-- Start --
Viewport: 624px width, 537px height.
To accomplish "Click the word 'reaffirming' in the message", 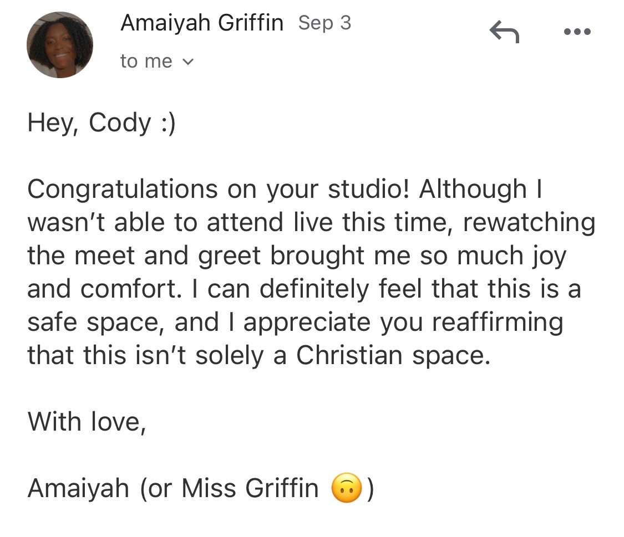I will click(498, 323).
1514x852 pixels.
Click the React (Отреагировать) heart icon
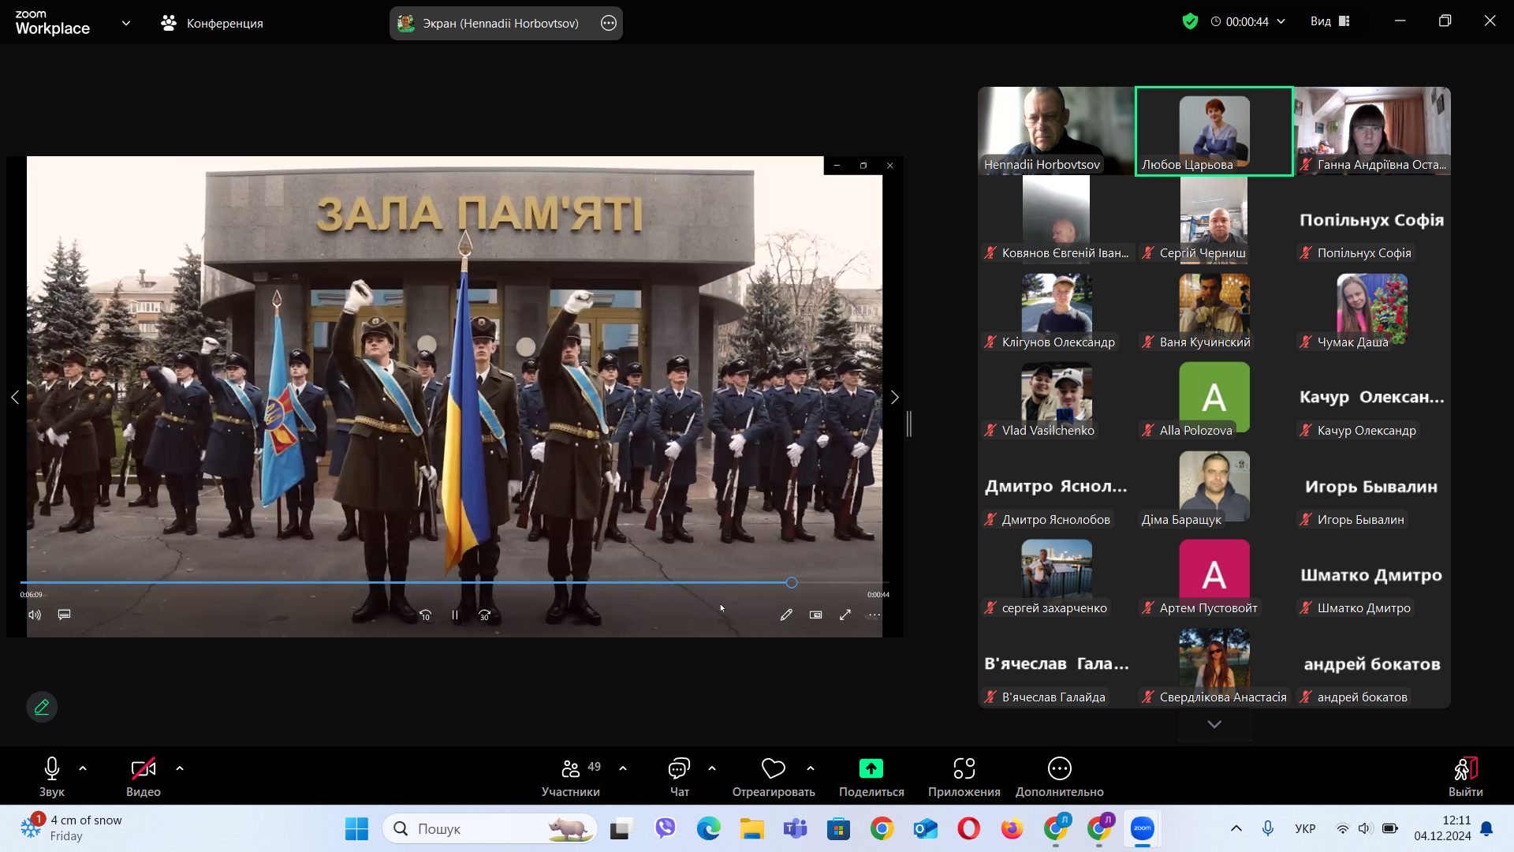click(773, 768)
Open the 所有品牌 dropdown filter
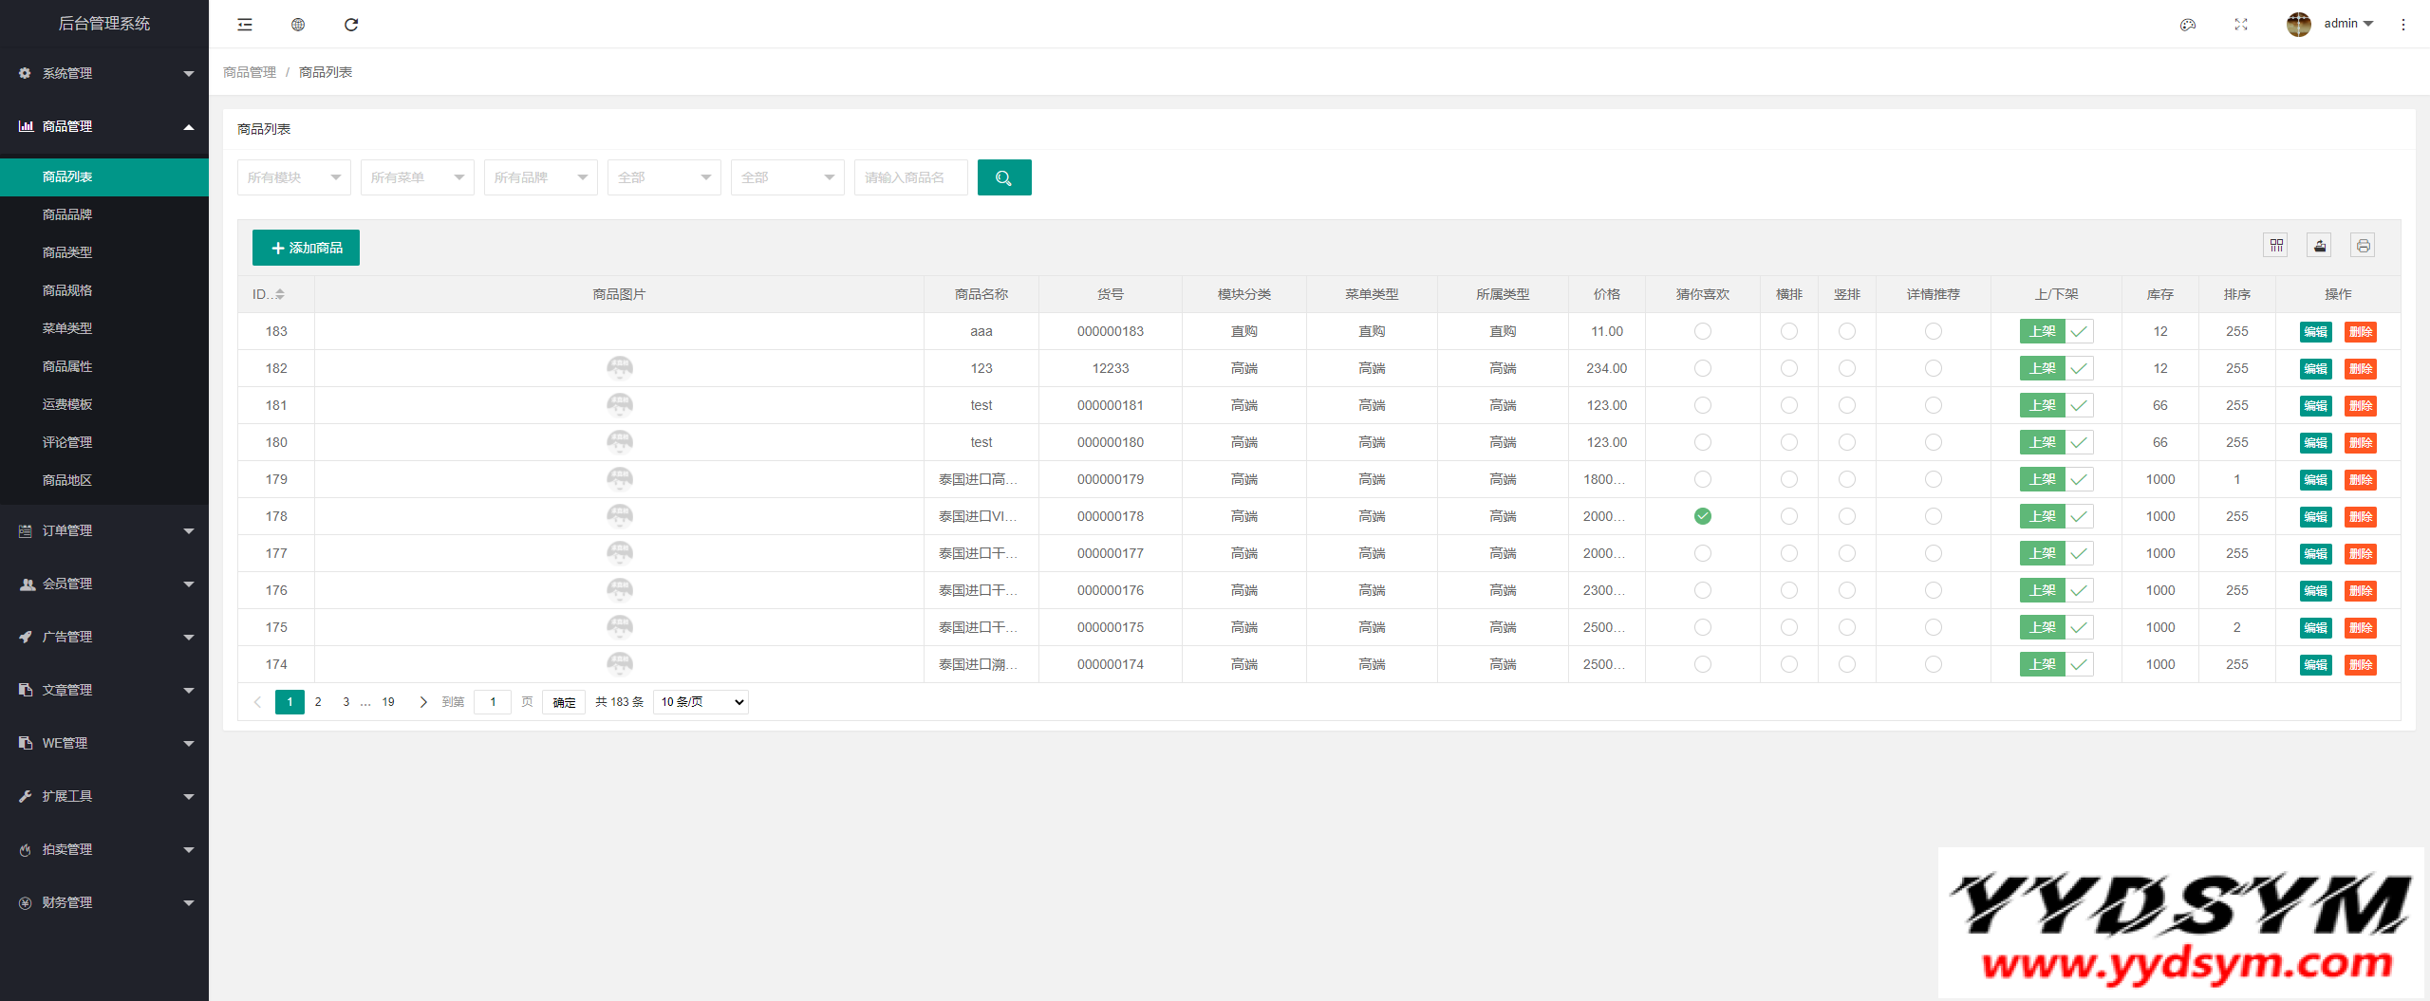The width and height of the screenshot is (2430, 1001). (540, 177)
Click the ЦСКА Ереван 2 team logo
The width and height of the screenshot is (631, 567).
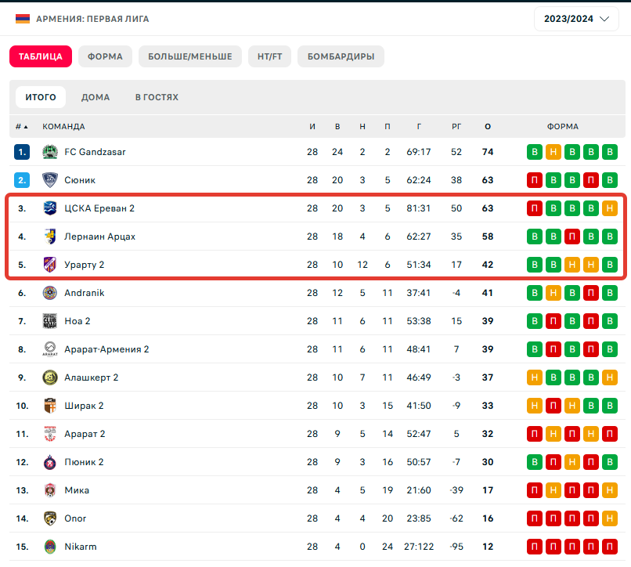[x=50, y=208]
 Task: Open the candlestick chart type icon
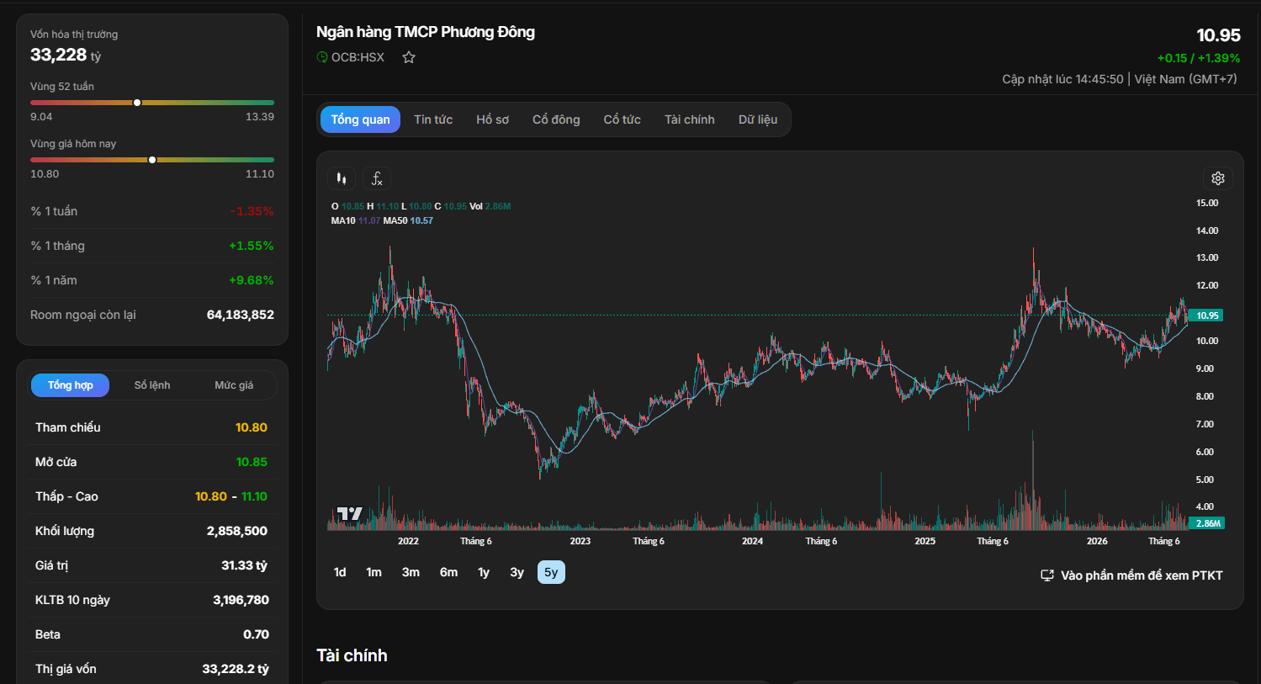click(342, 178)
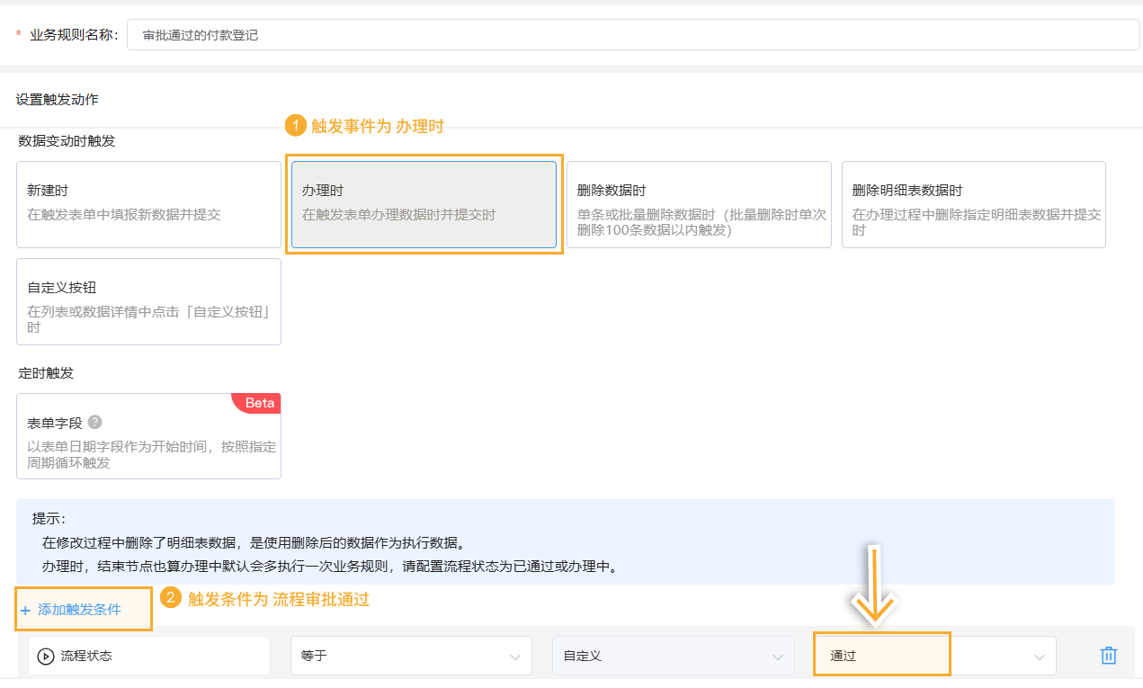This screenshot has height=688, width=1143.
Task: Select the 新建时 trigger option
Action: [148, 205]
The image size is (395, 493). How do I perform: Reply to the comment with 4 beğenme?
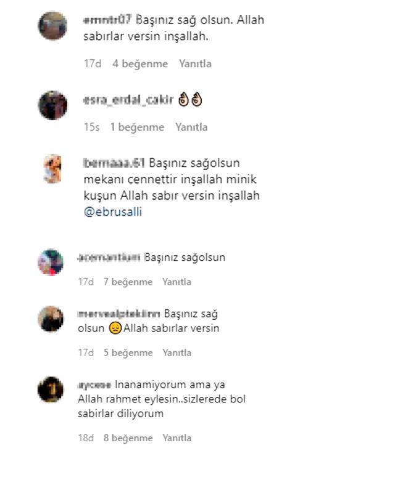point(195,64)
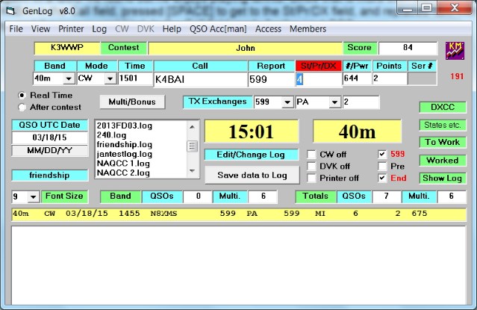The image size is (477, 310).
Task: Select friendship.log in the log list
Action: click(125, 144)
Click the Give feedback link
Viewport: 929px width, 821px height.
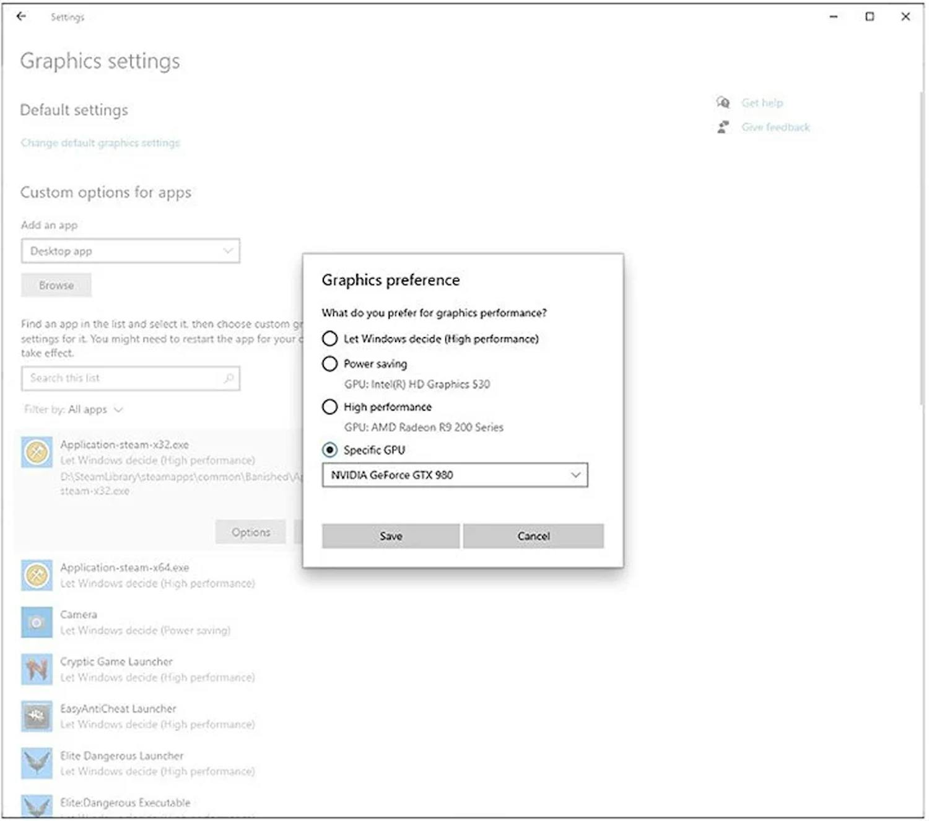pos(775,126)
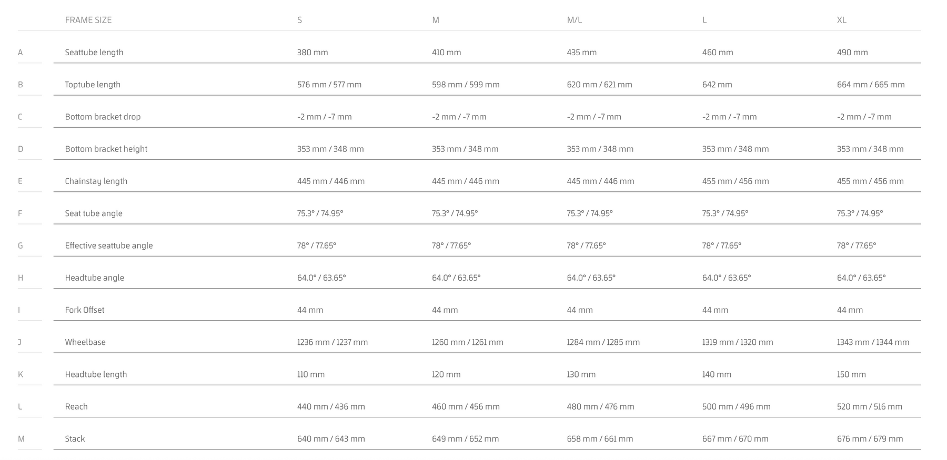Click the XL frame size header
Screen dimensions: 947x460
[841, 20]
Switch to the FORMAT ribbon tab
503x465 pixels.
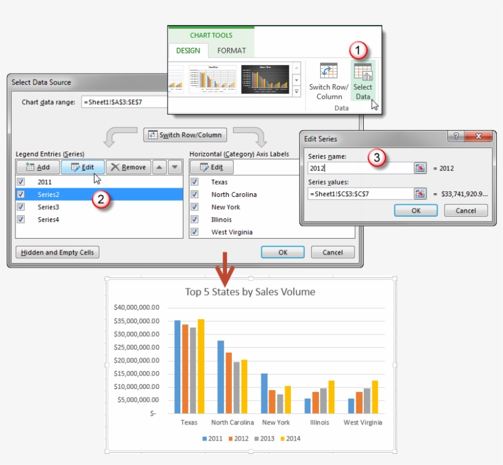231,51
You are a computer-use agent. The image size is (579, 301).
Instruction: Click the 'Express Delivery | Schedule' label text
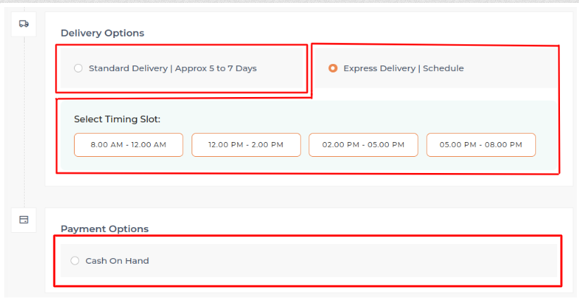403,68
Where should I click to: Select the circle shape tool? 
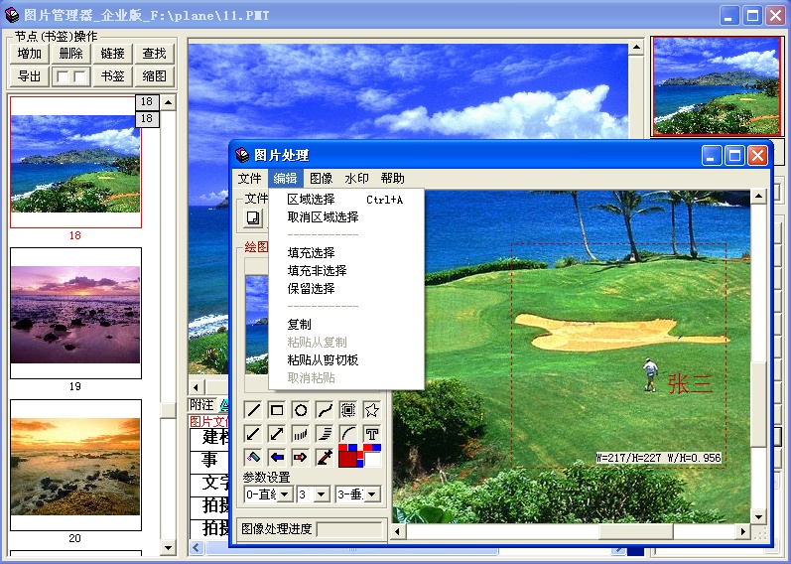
-- End --
Copy out the items from the line containing "You are a computer-use" through the end of the items, both ends included, without the pictures.

You are a computer-use agent. The image size is (579, 301).
Instruction: Click the 'Express Delivery | Schedule' label text
403,68
Where should I click to: Select the circle shape tool? 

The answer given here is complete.